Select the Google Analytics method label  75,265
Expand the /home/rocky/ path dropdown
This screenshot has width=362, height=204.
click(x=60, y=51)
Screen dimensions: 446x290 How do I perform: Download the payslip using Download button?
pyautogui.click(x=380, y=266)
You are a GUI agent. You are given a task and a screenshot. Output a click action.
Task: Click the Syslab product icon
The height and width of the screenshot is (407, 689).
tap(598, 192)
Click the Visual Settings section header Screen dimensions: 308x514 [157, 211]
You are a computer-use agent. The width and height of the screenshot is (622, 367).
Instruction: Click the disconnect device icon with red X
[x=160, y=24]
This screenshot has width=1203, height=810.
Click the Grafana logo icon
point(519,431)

====

Please pick out every line above that contains the word "dimensions", matching its case exactly.

Screen dimensions: 446x290 How do I perform: Download the payslip using Download button?
Click the Visual Settings section header Screen dimensions: 308x514 [157, 211]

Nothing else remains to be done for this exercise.